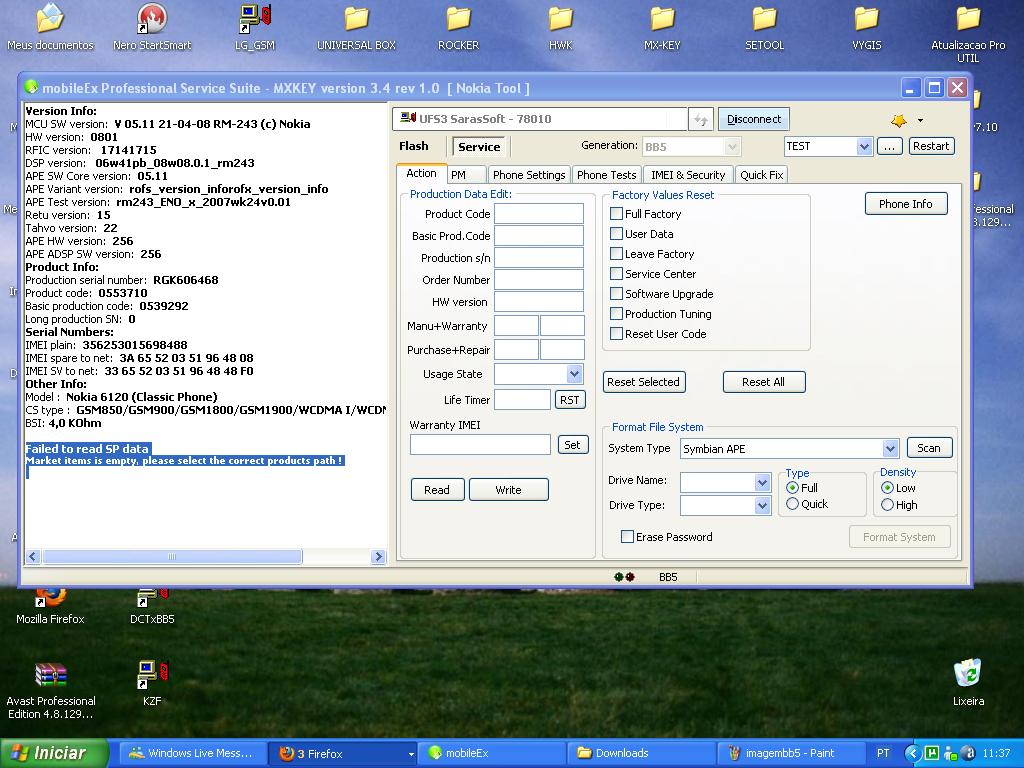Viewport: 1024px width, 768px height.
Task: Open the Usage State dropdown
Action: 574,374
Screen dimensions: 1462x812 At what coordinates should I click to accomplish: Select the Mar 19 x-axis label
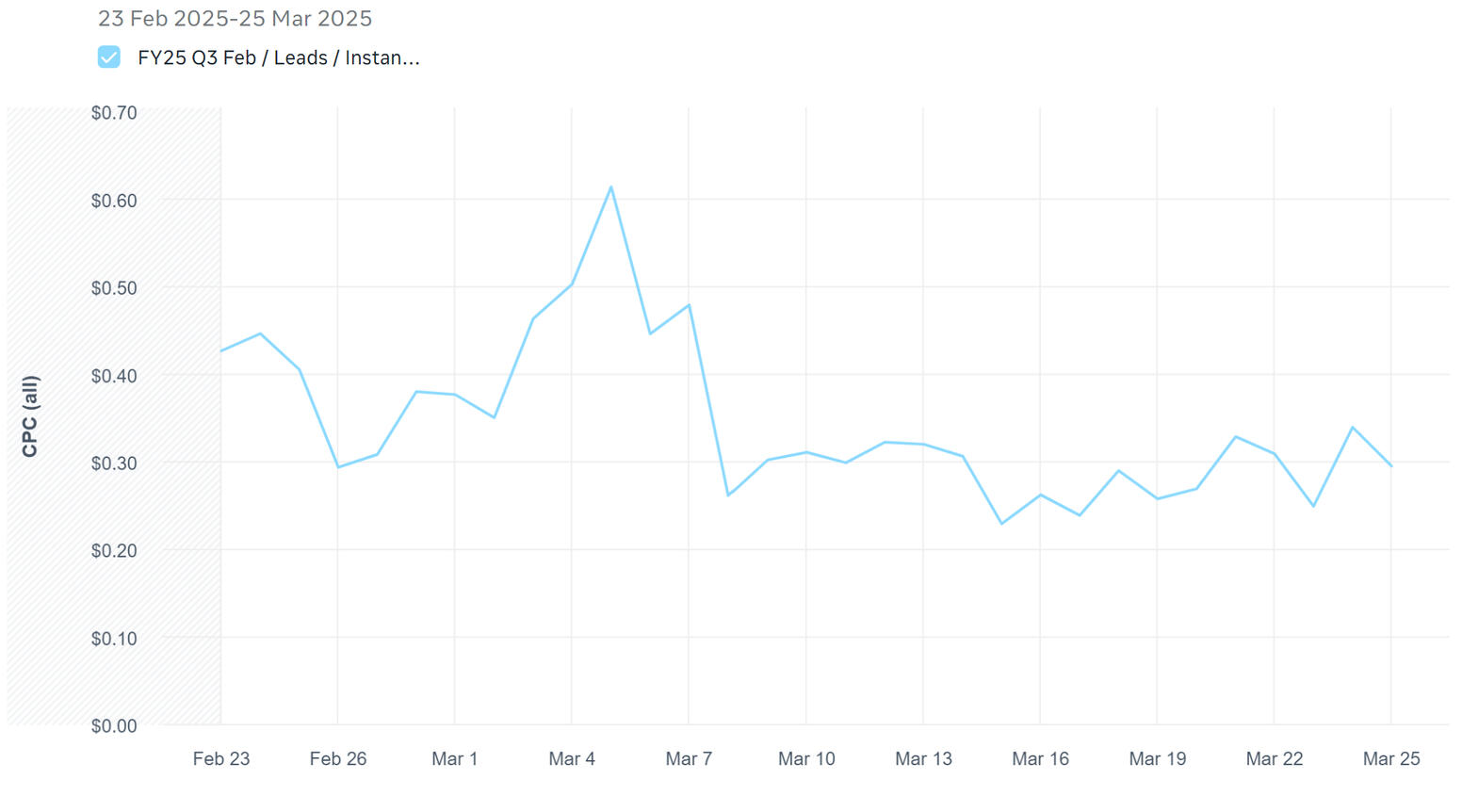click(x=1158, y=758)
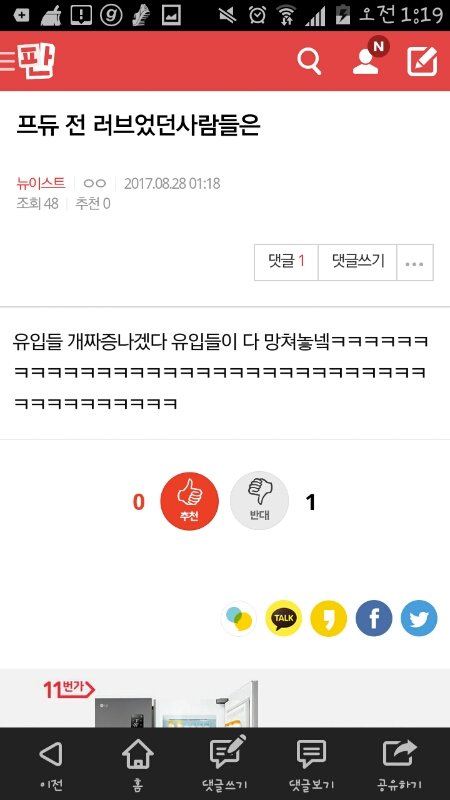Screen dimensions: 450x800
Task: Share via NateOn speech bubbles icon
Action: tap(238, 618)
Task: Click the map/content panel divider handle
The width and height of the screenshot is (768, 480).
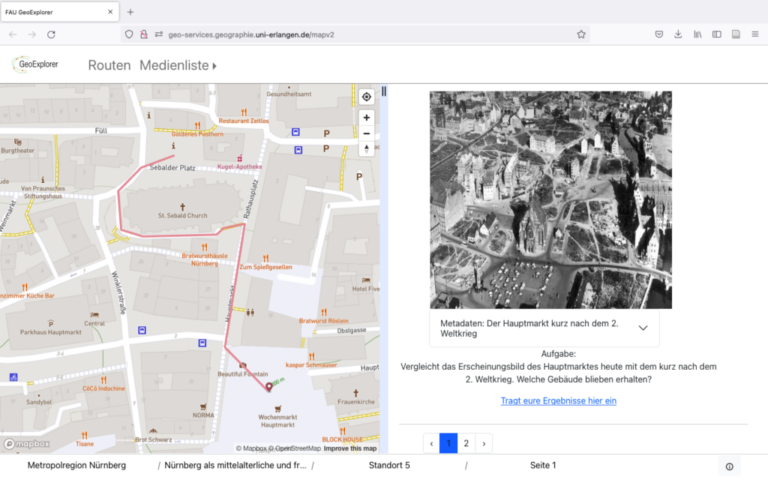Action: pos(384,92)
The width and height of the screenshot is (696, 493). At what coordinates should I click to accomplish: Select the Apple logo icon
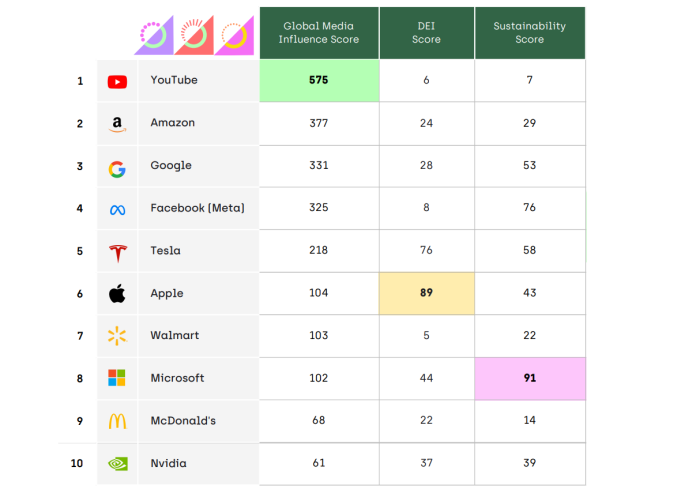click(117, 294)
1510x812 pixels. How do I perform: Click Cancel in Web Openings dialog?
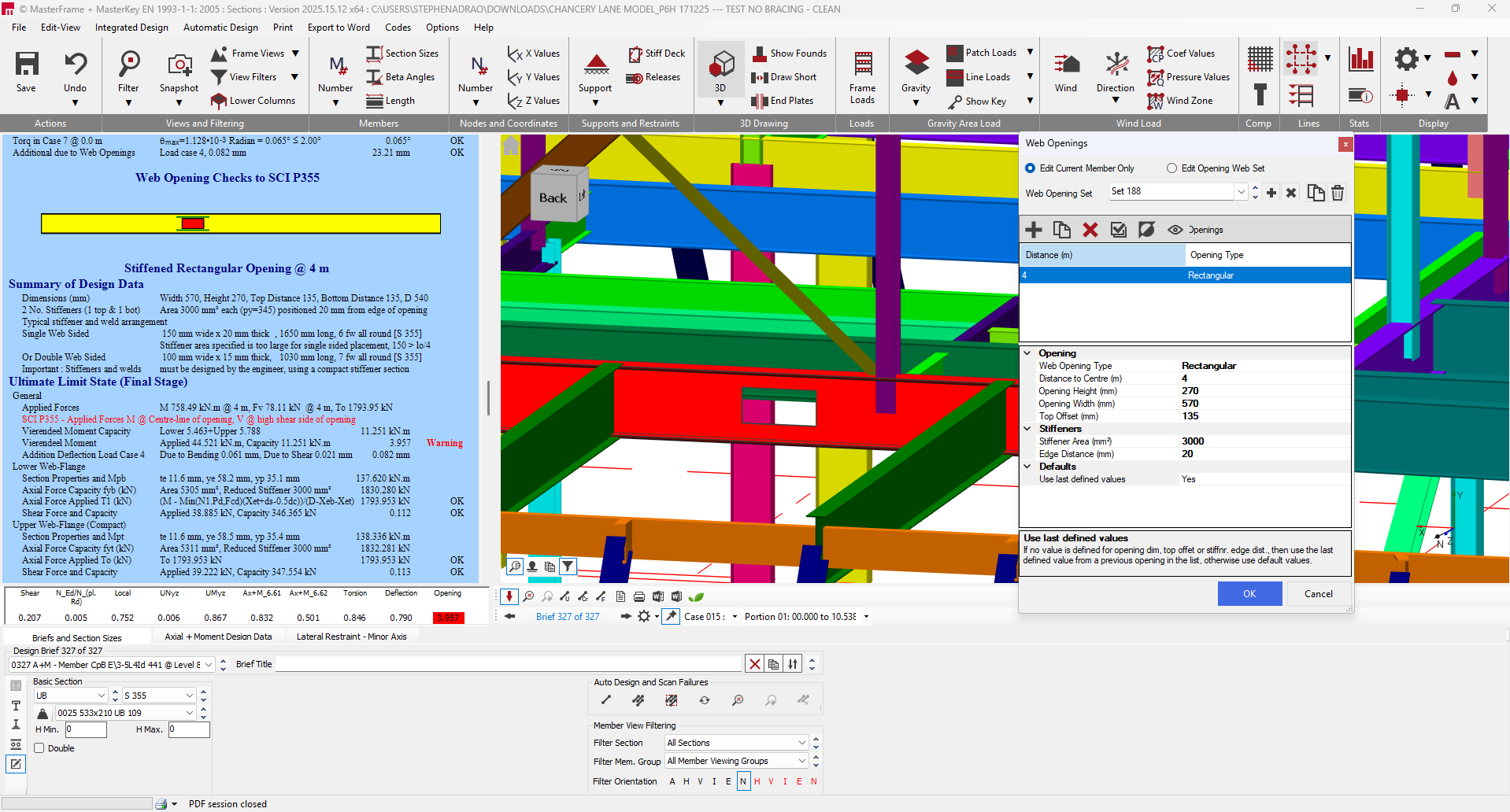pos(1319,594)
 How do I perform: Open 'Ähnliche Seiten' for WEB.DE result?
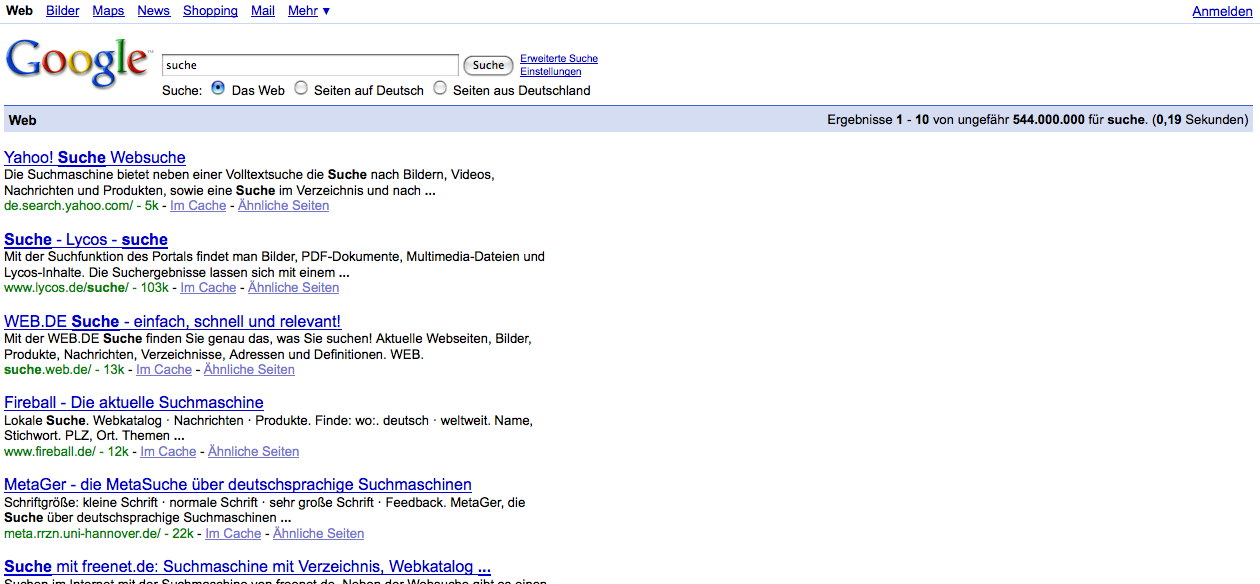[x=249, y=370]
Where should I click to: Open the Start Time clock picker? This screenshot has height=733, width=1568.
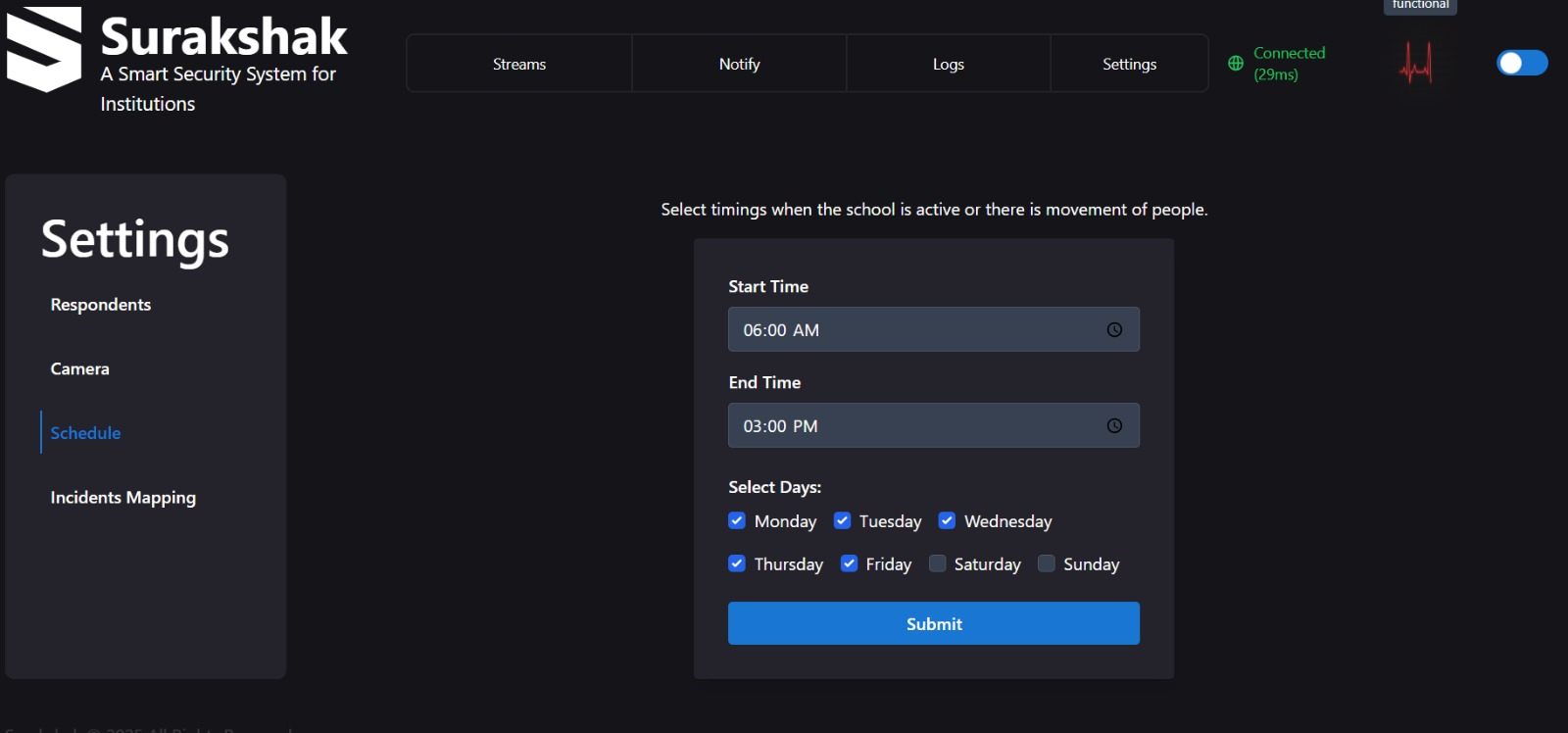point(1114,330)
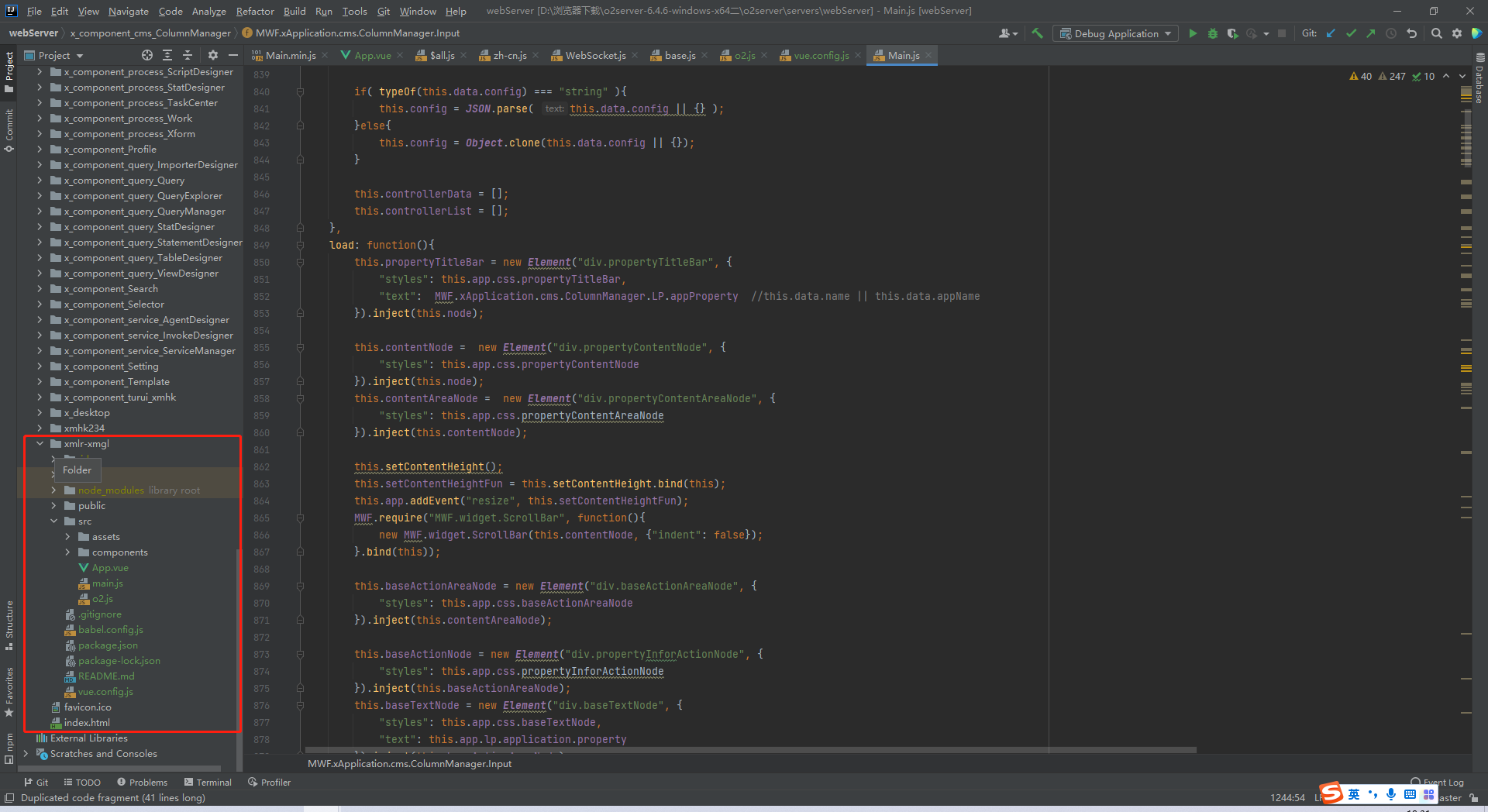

+-------+

§ **GOAL OF THE EXERCISE**
Copy exactly the lines from the one containing "1510x812 pixels. How" through the last line of the records above, including both, and omit every picture.

§ **TASK OUTPUT**
1510x812 pixels. How do I perform: Click Cancel in Web Openings dialog?
pos(1319,594)
 How do I perform: Open 'Ähnliche Seiten' for WEB.DE result?
[x=249, y=370]
Where should I click to: Open the Start Time clock picker? This screenshot has height=733, width=1568.
point(1114,330)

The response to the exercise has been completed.